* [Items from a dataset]

===

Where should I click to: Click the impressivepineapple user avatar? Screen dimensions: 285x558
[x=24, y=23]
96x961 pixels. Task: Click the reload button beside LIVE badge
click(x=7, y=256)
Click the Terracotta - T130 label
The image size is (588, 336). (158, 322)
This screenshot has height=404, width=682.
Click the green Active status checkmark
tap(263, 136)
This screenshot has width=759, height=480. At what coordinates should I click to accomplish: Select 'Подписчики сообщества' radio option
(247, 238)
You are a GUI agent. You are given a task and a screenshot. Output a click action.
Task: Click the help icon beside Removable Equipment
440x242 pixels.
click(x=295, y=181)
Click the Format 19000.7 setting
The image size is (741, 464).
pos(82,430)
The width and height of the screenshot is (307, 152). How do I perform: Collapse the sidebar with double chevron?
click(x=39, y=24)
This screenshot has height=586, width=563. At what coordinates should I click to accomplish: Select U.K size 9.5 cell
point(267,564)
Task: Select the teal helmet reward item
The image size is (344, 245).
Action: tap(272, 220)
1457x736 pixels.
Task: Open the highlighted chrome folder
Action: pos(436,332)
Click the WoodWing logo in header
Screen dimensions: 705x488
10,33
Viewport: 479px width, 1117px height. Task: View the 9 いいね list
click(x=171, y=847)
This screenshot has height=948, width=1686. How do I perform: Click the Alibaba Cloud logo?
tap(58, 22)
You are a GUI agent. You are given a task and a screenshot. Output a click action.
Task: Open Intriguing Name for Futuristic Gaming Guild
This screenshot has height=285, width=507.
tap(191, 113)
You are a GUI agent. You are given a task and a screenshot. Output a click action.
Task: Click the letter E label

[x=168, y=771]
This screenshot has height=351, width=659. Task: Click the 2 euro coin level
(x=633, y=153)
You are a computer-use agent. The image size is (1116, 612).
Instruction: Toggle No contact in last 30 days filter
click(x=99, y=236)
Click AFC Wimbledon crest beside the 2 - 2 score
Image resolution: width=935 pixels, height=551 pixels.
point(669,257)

===

* [About this task] None of the records may be omitted or altered when they are given again.

* [Exercise response]
Where should I click to: Click the impressivepineapple user avatar? Screen dimensions: 285x558
[x=24, y=23]
96x961 pixels. Task: Click the reload button beside LIVE badge
click(x=7, y=256)
Click the Terracotta - T130 label
The image size is (588, 336). (158, 322)
This screenshot has height=404, width=682.
Click the green Active status checkmark
tap(263, 136)
This screenshot has width=759, height=480. At what coordinates should I click to accomplish: Select 'Подписчики сообщества' radio option
(247, 238)
You are a GUI agent. You are given a task and a screenshot. Output a click action.
Task: Click the help icon beside Removable Equipment
440x242 pixels.
click(x=295, y=181)
Click the Format 19000.7 setting
The image size is (741, 464).
pos(82,430)
The width and height of the screenshot is (307, 152). How do I perform: Collapse the sidebar with double chevron?
click(x=39, y=24)
This screenshot has height=586, width=563. At what coordinates should I click to accomplish: Select U.K size 9.5 cell
point(267,564)
Task: Select the teal helmet reward item
The image size is (344, 245).
Action: tap(272, 220)
1457x736 pixels.
Task: Open the highlighted chrome folder
Action: pos(436,332)
Click the WoodWing logo in header
Screen dimensions: 705x488
10,33
Viewport: 479px width, 1117px height. Task: View the 9 いいね list
click(x=171, y=847)
This screenshot has height=948, width=1686. How do I perform: Click the Alibaba Cloud logo?
tap(58, 22)
You are a GUI agent. You are given a task and a screenshot. Output a click action.
Task: Open Intriguing Name for Futuristic Gaming Guild
This screenshot has height=285, width=507.
tap(191, 113)
You are a GUI agent. You are given a task and a screenshot. Output a click action.
Task: Click the letter E label

[x=168, y=771]
This screenshot has height=351, width=659. Task: Click the 2 euro coin level
(x=633, y=153)
You are a computer-use agent. The image size is (1116, 612).
Instruction: Toggle No contact in last 30 days filter
click(x=99, y=236)
Click AFC Wimbledon crest beside the 2 - 2 score
Image resolution: width=935 pixels, height=551 pixels.
point(669,257)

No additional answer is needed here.